Напишите продолжение отрывка о юморе Твена в рассказе про лягушку, начиная сразу после его последнего предложения.

**Приведённый отрывок:**

##########

Но под пером Твена эта повесть, уместившаяся в несколько страниц, смешит читателей вот уже второе столетие. В чем тут дело? Конечно, в том, что у Твена был неподражаемый юмористический дар. Только у каждого большого писателя юмор свой, неповторимый. И есть особые приметы твеновского юмора, которые станут видны, если прочесть тот же рассказ о лягушке по имени Дэниел Уэбстер внимательно.
До Твена рассказывали только про само состязание, в котором Дэниел осрамился не по своей вине. Выходил забавный анекдот о предприимчивом и находчивом госте Калавераса, который так ловко провел бахвала и упрямца Смайли. Получалась всего лишь колоритная картинка из жизни фронтира.
В рассказе Твена сохранена красочная атмосфера быта и нравов переселенцев. Мы отчетливо можем себе представить и этот поселок в несколько кривых улиц, уводящих в бескрайнюю прерию, и как попало одетых, давно не брившихся людей у входа в салун.
О самих лягушачьих скачках мы узнаем лишь под самый конец, а до этого Твен будет долго рассказывать о разных происшествиях из жизни Смайли. Твен? Нет, рассказывать будет некий Саймон Уилер, которому доверено вести повествование. Этот Уилер сам из Калавераса, он все видел своими глазами и все запомнил. Мы верим ему как свидетелю. Сочинителю мы бы так не поверили.

##########

**Исходные записи:**
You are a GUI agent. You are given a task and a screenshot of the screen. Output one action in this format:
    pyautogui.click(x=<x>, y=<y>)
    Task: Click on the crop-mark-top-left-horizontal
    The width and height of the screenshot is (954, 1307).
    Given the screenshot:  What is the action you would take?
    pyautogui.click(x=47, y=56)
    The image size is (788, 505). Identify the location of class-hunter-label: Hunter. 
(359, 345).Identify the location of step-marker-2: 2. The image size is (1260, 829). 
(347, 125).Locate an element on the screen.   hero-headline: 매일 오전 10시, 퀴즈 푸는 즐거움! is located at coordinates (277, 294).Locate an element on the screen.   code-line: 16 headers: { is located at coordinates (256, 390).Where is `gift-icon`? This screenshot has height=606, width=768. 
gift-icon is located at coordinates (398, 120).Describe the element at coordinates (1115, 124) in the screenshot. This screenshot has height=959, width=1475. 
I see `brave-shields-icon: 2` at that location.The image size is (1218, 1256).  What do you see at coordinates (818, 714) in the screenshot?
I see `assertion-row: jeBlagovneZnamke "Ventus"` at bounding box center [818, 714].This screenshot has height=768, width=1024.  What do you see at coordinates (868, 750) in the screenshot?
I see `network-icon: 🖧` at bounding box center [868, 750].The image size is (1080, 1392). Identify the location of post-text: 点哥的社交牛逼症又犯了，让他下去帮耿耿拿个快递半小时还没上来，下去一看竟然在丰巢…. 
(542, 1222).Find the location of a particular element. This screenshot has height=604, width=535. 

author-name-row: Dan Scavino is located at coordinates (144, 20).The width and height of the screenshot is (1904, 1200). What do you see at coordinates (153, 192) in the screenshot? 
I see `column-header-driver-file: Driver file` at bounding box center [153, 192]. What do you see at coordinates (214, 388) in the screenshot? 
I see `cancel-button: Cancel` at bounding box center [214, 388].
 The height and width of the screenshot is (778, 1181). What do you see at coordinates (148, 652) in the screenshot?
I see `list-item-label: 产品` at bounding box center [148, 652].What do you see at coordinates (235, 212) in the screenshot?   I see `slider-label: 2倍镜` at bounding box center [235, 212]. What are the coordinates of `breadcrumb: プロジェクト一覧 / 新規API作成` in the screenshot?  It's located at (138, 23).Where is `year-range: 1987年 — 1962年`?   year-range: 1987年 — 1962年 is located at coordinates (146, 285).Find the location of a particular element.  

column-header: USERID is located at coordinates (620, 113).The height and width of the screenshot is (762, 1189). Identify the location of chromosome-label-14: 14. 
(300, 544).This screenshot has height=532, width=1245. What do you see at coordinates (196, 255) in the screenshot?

##########

**Ответ на задание:**
А самое важное — Уилер повествует по-особому. Здесь чуть не каждое слово сразу выдает человека с фронтира, у которого особые понятия о правдоподобном и невероятном, — ни за что не разобрать, где кончается одно и начинается другое. Рассказчику, во всяком случае, никто не докажет, что происшествие, о котором идет речь, — хоть отчасти легенда, а не доподлинный факт. Ведь на фронтире чего не случается, каких только не встретишь чудаков и одержимых, фантазеров и упрямцев!
Со стороны покажется: еще одна небылица, которую придумали, чтобы веселее скоротать вечер в компании приятелей, собравшихся посудачить о том о сем. А для Уилера это совершенно реальный эпизод из повседневного быта затерявшегося среди прерии Калавераса.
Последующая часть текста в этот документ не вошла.